I am new to FF and thankfull that it is here.

I am very much devistated! Just found out that the incubator in which my eggs are carried to liverpool hospital for fertilization was somehow switched off...and there was a temperature drop 5 degrees celsius.

I ony had 5 eggs and probably will not have anothe chance of IVF due to my age!

Do you think they are all gone, is there any chace? Has anyone heard of a similar situation? 

Thank you for your help.


----------



## ♥JJ1♥ (Feb 11, 2006)

how horrendous for you- there are alarms on these things if there are power problems. HFEA inspect clinics yearly to ensure that their safety mechanisms are in place, it might be worth ringing them to ask for advice and report the problem.

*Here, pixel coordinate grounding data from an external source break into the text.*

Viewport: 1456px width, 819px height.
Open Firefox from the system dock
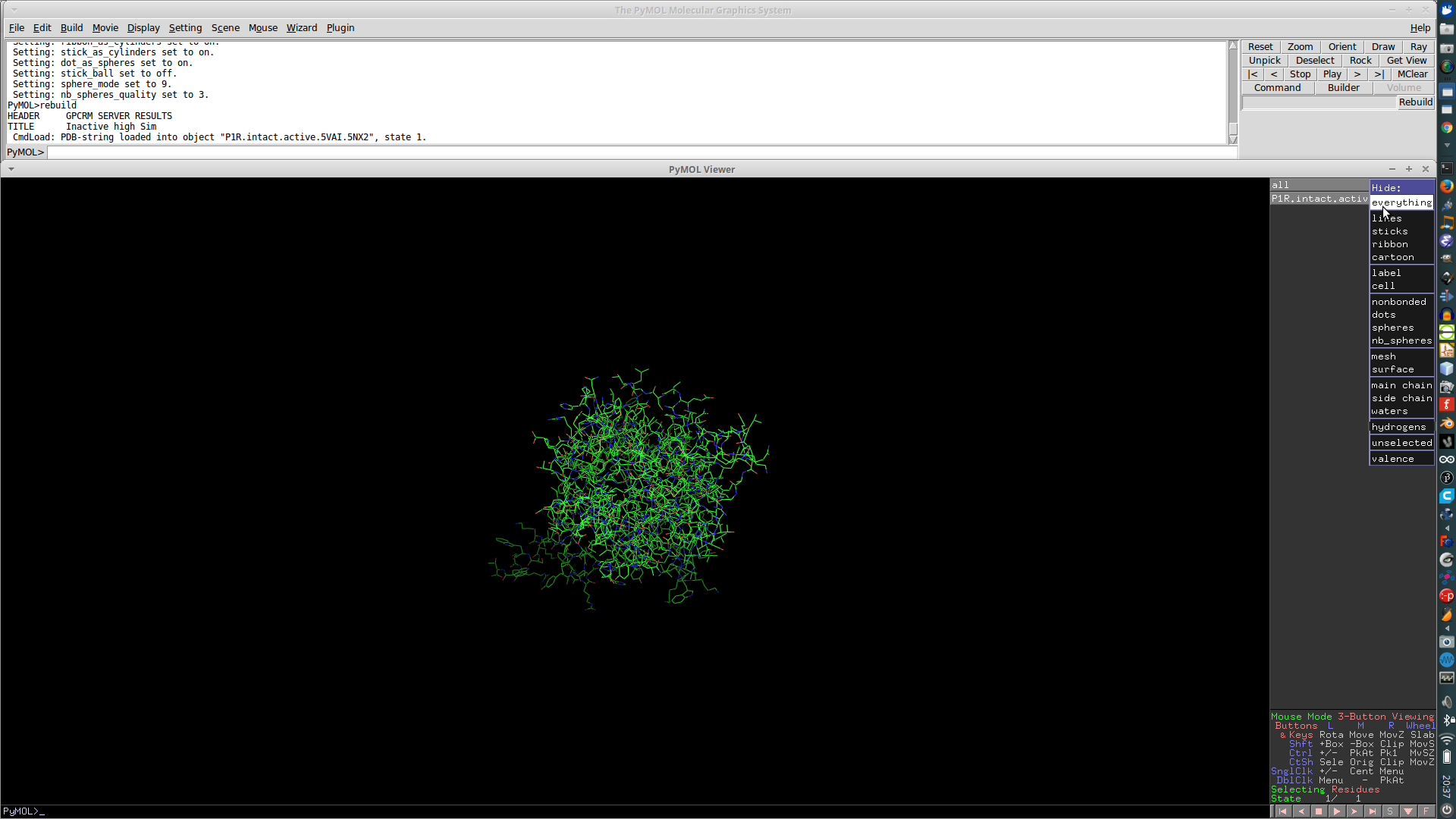(1447, 186)
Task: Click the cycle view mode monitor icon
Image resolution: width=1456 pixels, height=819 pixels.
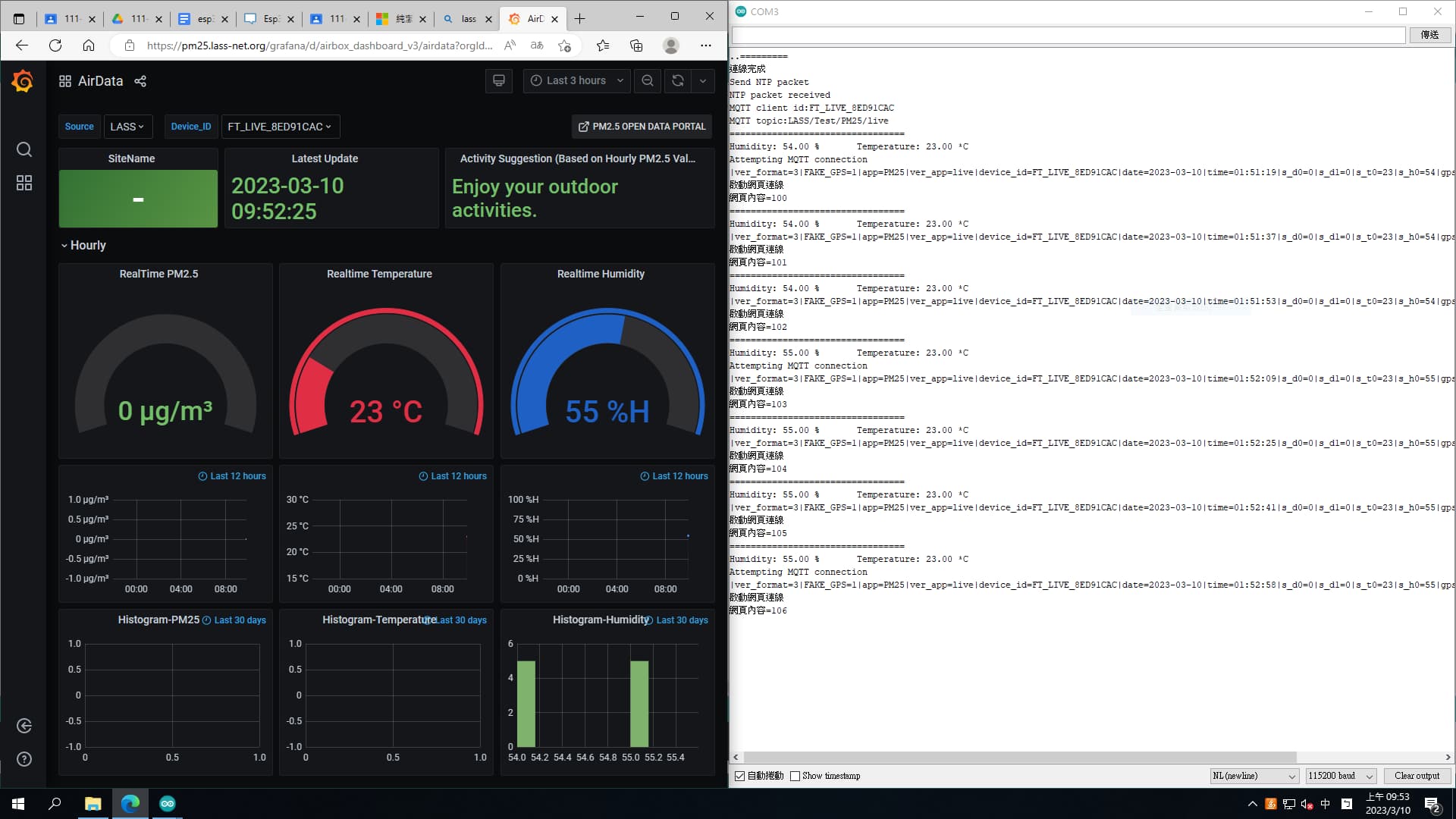Action: tap(499, 80)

I really hope that you embryos are ok- surely if something goes a miss then the clinic will be obliged to cycle you again but there are no guarantees etc

L x


----------



## tulipa (Oct 24, 2010)

Hi JJ1,
Last few days have been too stressfull, I could not bring myself to write about it. Thank you very much for your reply. 
After the EC day, nurses phoned to tell me that the data logger in the incubator was showing perfect 36.5 degC all through the jurney! However, liverpool hospt. reported the incubator to be displaying 32degC at the time they received it. My DH says alarm never went off on the way to liverpool, but did on the way back when it dropped below 30! -it was empty and not connected to car ofcourse-
Either the data logger or the incubator display are faulty!

I spoke to hfea as you suggested. They asked me to put it in writing.


Both liverpool and leighton said they'll try to find out what has happened. I had to be a bit insistent!

Today, I had ET. 2 of my eggs made it as 6 cell, fairly fragmented embryos. I am trying to stay +ve.
Txx


----------